Exercise
Copy each line below in which the string "computer" appears.

• • • •

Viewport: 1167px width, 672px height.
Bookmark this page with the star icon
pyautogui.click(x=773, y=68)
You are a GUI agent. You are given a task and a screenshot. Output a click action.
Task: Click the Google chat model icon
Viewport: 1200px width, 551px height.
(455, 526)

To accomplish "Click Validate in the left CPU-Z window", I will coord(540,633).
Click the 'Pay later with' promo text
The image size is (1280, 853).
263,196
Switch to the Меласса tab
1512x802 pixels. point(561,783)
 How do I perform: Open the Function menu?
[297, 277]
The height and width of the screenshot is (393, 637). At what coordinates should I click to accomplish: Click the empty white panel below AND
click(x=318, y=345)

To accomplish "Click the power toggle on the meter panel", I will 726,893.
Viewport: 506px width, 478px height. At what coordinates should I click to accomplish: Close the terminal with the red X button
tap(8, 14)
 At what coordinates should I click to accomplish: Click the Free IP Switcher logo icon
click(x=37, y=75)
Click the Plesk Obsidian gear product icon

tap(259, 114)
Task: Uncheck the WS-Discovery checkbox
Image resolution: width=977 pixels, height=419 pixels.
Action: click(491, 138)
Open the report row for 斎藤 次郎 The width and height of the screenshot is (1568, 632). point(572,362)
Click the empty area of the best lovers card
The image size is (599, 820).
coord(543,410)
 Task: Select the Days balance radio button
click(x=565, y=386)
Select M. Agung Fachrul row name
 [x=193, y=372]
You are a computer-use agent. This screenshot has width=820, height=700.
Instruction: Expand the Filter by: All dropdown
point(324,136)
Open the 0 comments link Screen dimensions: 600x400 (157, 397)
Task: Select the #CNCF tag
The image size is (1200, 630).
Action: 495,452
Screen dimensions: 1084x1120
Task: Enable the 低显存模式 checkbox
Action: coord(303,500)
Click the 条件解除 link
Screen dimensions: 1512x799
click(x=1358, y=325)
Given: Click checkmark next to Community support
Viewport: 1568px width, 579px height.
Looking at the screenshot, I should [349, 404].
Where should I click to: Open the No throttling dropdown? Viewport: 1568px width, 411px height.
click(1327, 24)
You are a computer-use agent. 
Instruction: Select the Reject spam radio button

• • • •

Result of this task
You are a computer-use agent. This screenshot has width=820, height=700.
You are a computer-use agent. 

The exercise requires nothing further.